### EXERCISE DATA
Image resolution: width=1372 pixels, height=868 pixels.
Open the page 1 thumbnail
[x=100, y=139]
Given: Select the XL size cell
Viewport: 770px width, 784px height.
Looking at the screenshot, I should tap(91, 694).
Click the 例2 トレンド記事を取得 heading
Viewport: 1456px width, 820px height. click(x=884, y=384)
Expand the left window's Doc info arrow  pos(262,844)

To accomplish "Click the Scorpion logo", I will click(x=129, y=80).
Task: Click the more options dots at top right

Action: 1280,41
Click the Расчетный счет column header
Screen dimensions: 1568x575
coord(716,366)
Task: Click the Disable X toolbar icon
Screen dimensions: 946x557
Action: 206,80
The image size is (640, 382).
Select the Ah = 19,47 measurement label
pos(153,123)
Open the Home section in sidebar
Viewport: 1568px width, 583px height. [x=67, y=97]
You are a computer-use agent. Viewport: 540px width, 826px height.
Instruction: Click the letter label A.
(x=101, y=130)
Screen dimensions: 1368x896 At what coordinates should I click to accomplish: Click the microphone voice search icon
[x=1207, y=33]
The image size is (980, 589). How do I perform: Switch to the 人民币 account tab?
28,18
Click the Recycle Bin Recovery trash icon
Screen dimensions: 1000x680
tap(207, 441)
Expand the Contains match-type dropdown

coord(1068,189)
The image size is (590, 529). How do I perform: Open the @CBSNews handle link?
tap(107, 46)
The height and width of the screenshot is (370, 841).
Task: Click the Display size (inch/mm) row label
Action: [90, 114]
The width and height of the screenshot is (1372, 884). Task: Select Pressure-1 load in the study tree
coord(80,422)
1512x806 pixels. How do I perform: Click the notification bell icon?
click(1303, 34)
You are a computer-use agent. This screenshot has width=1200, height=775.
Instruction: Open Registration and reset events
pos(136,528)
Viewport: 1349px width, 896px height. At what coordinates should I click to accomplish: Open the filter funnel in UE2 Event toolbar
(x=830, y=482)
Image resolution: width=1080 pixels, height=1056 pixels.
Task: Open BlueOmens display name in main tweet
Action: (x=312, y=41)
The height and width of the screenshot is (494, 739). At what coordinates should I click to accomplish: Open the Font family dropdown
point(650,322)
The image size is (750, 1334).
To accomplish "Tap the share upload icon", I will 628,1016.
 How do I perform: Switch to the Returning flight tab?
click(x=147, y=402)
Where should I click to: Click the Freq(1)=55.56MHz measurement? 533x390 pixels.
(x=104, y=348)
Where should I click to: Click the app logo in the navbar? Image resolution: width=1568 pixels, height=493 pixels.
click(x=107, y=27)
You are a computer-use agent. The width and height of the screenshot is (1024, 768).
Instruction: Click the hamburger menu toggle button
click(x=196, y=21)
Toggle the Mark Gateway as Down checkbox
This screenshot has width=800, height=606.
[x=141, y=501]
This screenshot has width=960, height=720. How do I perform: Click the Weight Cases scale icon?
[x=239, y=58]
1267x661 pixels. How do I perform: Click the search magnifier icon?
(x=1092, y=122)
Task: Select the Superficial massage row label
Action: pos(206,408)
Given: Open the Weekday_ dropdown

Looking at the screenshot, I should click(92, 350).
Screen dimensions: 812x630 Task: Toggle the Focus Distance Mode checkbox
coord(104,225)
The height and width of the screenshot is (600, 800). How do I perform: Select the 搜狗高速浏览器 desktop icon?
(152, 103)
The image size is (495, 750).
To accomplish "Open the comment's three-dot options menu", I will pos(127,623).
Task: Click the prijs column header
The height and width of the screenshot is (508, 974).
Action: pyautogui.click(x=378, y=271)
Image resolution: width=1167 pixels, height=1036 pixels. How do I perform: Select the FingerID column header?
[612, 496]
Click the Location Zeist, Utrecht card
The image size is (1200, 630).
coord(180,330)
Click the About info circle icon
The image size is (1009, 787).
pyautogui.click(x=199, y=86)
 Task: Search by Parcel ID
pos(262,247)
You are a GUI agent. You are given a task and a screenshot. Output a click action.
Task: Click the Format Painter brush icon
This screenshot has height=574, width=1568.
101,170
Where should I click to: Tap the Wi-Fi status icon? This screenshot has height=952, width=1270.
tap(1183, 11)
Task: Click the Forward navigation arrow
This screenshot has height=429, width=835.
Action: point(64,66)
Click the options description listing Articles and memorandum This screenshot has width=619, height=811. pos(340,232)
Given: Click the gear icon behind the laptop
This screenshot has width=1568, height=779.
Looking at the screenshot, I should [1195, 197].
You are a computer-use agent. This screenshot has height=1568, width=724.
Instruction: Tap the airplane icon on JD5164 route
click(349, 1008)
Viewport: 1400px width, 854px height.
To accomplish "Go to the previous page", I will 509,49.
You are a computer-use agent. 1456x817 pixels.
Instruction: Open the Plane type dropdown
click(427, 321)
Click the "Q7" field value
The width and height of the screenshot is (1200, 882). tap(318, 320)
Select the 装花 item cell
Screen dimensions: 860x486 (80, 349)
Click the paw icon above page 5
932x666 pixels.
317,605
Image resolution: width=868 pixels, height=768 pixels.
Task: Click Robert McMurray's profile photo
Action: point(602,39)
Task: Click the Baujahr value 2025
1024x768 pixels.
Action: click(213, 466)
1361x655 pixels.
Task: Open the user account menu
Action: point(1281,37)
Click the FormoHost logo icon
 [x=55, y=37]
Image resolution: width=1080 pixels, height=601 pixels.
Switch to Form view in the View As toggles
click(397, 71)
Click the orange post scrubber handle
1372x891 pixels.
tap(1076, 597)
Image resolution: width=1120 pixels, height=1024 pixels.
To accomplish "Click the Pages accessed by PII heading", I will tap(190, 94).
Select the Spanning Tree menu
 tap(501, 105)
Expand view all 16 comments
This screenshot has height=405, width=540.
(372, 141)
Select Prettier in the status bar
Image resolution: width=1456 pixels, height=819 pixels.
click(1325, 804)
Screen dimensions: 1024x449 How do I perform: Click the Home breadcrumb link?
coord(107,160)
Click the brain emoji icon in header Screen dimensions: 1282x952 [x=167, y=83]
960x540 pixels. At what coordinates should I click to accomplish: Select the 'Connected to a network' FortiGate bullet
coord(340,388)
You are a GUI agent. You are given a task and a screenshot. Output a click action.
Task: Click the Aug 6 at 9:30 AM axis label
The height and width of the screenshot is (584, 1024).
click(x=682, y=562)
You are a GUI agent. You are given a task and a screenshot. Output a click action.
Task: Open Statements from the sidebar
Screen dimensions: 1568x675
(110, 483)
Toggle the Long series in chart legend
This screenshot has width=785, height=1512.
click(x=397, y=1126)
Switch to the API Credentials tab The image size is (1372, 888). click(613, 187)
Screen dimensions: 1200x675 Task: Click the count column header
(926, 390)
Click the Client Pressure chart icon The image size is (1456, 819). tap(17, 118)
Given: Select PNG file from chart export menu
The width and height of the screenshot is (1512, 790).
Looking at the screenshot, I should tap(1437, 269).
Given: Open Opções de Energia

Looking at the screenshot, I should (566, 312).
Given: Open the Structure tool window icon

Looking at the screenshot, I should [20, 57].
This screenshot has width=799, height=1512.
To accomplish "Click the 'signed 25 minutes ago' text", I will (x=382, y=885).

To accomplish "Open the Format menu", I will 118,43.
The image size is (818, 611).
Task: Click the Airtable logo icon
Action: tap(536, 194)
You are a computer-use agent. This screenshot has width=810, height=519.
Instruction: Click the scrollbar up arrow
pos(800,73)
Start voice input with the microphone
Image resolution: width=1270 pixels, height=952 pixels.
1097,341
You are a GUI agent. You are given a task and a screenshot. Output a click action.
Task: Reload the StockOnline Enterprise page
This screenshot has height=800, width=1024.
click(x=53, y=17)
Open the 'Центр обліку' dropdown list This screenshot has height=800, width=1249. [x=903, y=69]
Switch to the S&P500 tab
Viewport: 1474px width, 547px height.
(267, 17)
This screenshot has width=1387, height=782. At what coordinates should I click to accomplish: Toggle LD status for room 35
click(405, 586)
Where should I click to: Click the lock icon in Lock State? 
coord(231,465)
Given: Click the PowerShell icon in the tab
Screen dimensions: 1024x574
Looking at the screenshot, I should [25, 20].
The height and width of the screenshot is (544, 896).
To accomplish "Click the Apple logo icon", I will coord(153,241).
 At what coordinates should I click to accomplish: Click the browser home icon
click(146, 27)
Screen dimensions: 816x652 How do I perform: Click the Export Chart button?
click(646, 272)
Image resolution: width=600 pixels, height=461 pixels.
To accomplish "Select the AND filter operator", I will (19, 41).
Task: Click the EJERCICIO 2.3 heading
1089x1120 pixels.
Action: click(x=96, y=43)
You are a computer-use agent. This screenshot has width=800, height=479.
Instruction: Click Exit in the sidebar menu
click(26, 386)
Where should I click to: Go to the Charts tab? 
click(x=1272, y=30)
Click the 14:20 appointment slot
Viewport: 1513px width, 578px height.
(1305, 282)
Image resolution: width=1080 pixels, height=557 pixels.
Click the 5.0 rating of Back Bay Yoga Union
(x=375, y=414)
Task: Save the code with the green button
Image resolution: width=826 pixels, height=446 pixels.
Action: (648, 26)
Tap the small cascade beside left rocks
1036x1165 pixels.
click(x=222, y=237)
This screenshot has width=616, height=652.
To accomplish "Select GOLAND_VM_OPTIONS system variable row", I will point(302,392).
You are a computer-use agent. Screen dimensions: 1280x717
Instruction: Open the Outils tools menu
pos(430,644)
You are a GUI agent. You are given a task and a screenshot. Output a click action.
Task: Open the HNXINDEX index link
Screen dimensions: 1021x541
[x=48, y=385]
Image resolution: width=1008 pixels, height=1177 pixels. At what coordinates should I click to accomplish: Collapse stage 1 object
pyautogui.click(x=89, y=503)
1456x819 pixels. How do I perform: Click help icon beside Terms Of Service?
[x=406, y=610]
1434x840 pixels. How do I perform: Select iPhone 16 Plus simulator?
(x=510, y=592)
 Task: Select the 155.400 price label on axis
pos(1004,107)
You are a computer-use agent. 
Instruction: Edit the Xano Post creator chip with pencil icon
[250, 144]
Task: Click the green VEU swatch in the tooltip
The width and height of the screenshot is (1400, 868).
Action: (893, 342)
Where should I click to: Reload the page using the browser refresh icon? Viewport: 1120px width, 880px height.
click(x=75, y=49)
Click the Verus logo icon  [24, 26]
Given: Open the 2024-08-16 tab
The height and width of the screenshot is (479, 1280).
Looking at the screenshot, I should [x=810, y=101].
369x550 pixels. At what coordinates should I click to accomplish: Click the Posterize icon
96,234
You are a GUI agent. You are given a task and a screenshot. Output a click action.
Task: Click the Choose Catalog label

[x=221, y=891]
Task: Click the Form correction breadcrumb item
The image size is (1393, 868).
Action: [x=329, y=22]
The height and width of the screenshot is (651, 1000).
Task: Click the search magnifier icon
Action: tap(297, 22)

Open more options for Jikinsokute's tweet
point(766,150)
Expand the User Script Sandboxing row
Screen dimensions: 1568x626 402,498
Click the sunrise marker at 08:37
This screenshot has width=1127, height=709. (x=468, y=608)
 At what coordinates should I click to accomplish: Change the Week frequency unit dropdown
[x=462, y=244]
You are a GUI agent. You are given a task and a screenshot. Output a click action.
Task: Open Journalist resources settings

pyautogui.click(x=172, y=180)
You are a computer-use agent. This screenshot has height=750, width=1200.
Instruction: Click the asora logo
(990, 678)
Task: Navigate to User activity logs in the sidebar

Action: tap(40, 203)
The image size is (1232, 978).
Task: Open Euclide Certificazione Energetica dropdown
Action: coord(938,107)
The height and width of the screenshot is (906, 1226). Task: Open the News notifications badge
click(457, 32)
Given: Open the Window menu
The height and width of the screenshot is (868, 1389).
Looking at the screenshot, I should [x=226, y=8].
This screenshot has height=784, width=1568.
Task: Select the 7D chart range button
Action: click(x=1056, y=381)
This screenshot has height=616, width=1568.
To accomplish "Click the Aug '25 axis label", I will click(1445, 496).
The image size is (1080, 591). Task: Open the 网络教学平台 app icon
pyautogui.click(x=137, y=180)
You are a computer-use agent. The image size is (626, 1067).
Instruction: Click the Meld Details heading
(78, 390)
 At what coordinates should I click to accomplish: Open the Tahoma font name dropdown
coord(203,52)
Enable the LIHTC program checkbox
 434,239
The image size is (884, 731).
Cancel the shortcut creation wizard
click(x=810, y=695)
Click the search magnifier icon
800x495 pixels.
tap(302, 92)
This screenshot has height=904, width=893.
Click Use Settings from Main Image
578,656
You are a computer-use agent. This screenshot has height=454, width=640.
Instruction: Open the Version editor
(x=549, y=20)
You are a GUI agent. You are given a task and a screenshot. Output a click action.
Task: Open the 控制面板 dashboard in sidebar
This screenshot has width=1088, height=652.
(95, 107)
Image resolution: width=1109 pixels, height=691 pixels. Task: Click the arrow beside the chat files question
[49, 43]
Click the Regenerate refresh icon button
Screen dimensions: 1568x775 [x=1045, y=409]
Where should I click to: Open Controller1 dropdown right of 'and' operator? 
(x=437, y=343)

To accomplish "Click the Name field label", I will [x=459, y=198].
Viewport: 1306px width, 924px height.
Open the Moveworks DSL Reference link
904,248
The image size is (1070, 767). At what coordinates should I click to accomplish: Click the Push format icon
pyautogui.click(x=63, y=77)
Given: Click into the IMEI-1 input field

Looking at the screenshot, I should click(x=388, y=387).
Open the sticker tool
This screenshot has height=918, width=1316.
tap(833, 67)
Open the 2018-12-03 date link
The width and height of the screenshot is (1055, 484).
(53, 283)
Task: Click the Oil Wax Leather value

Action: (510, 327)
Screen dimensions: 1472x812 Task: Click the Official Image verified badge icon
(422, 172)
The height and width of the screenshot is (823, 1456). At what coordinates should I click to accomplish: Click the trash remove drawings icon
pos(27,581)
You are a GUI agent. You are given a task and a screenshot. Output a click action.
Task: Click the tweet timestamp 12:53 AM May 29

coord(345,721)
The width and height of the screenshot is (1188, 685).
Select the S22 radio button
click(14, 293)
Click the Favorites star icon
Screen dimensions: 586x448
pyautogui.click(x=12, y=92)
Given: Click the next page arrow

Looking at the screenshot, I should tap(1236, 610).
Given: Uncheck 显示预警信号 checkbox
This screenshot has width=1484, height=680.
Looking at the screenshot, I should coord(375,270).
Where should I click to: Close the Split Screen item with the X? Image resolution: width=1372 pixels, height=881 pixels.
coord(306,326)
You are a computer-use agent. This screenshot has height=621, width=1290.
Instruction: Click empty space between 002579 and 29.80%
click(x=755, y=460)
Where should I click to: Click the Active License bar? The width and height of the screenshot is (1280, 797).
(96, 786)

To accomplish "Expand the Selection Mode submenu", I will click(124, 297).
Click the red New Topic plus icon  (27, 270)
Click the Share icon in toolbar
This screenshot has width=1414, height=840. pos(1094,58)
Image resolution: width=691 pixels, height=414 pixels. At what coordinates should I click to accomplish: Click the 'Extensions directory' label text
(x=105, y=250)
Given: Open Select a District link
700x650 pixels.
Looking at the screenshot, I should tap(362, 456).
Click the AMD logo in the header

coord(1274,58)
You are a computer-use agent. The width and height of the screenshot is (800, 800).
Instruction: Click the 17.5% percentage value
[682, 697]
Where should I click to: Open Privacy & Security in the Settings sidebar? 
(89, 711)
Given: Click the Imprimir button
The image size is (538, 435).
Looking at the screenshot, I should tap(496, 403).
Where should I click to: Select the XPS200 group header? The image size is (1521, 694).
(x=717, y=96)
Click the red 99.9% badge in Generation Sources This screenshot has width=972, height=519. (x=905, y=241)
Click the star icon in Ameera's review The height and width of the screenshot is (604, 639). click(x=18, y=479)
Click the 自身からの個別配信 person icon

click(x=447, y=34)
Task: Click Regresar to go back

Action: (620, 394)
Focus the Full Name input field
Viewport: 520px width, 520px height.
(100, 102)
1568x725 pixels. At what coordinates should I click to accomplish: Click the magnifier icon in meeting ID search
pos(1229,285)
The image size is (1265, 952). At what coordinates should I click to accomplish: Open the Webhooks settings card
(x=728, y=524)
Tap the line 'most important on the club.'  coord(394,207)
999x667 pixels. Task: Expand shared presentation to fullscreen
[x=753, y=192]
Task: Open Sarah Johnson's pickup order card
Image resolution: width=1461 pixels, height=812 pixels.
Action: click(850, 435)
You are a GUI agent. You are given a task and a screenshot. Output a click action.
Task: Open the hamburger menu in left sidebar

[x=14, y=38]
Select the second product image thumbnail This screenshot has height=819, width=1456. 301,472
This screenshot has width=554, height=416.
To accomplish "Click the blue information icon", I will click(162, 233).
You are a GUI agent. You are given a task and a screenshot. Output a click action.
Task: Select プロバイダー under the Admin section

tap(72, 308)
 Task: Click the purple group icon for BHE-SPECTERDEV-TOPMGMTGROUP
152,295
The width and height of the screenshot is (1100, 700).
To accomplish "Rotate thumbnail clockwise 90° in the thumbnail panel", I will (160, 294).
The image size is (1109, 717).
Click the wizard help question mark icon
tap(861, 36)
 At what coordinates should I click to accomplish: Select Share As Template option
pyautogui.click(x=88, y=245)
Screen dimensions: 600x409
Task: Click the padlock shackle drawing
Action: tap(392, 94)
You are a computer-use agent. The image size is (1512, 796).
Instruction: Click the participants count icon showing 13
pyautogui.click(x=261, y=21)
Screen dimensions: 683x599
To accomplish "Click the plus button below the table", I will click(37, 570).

### SHORT PROBLEM
Copy out the lines from the very first one up to and including the line containing "Action: (x=312, y=41)", keeping every line word for word.

### ANSWER FOR THE TASK
Image resolution: width=1372 pixels, height=868 pixels.
Open the page 1 thumbnail
[x=100, y=139]
Given: Select the XL size cell
Viewport: 770px width, 784px height.
Looking at the screenshot, I should tap(91, 694).
Click the 例2 トレンド記事を取得 heading
Viewport: 1456px width, 820px height. click(x=884, y=384)
Expand the left window's Doc info arrow  pos(262,844)

To accomplish "Click the Scorpion logo", I will click(x=129, y=80).
Task: Click the more options dots at top right

Action: 1280,41
Click the Расчетный счет column header
Screen dimensions: 1568x575
coord(716,366)
Task: Click the Disable X toolbar icon
Screen dimensions: 946x557
Action: 206,80
The image size is (640, 382).
Select the Ah = 19,47 measurement label
pos(153,123)
Open the Home section in sidebar
Viewport: 1568px width, 583px height. [x=67, y=97]
You are a computer-use agent. Viewport: 540px width, 826px height.
Instruction: Click the letter label A.
(x=101, y=130)
Screen dimensions: 1368x896 At what coordinates should I click to accomplish: Click the microphone voice search icon
[x=1207, y=33]
The image size is (980, 589). How do I perform: Switch to the 人民币 account tab?
28,18
Click the Recycle Bin Recovery trash icon
Screen dimensions: 1000x680
tap(207, 441)
Expand the Contains match-type dropdown

coord(1068,189)
The image size is (590, 529). How do I perform: Open the @CBSNews handle link?
tap(107, 46)
The height and width of the screenshot is (370, 841).
Task: Click the Display size (inch/mm) row label
Action: [90, 114]
The width and height of the screenshot is (1372, 884). Task: Select Pressure-1 load in the study tree
coord(80,422)
1512x806 pixels. How do I perform: Click the notification bell icon?
click(1303, 34)
You are a computer-use agent. This screenshot has width=1200, height=775.
Instruction: Open Registration and reset events
pos(136,528)
Viewport: 1349px width, 896px height. At what coordinates should I click to accomplish: Open the filter funnel in UE2 Event toolbar
(x=830, y=482)
Image resolution: width=1080 pixels, height=1056 pixels.
Task: Open BlueOmens display name in main tweet
Action: (x=312, y=41)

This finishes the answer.